» Required work:
Give back exactly the lines of the data below, starting with the line that has "558x401 pixels." and going on through the line that has "Given: Click the Inseam column header".
*** Available data Section Begins ***
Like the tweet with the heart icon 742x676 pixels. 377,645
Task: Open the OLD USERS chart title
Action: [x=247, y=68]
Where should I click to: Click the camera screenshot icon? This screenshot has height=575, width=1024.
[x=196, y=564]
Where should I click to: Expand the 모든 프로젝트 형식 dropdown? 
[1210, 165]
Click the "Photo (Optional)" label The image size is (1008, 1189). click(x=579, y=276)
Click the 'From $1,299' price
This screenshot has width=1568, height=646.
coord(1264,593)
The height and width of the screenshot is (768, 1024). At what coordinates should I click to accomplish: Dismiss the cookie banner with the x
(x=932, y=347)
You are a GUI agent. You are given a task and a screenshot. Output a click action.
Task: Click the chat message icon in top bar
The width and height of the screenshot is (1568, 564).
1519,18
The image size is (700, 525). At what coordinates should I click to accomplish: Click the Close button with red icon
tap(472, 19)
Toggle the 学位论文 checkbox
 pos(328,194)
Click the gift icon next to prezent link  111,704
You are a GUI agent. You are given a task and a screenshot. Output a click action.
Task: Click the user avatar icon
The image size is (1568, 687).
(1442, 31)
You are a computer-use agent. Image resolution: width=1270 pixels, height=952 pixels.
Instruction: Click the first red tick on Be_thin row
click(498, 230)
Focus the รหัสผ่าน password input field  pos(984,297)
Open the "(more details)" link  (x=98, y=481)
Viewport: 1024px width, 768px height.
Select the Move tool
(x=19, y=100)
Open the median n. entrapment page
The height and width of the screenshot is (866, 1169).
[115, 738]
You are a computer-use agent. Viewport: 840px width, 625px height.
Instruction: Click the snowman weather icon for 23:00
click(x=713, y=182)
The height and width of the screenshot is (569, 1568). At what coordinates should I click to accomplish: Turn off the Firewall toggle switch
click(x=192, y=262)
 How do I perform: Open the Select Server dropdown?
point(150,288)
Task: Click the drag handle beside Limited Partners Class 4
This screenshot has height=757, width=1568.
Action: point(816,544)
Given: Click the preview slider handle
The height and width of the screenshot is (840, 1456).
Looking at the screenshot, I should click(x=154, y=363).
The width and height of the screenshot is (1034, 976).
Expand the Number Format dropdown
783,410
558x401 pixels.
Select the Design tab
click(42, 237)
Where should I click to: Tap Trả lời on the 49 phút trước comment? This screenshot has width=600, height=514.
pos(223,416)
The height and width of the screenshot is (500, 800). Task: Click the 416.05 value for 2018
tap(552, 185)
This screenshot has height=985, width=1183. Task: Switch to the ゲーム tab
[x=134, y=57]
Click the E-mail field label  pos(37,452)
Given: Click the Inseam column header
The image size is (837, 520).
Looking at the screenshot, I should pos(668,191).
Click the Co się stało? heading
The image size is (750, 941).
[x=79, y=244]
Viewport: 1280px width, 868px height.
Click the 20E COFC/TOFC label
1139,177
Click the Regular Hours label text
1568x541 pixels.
*** Available data Section Ends ***
» Your solution:
558x401 pixels.
Select the Design tab
click(42, 237)
Where should I click to: Tap Trả lời on the 49 phút trước comment? This screenshot has width=600, height=514.
pos(223,416)
The height and width of the screenshot is (500, 800). Task: Click the 416.05 value for 2018
tap(552, 185)
This screenshot has height=985, width=1183. Task: Switch to the ゲーム tab
[x=134, y=57]
Click the E-mail field label  pos(37,452)
Given: Click the Inseam column header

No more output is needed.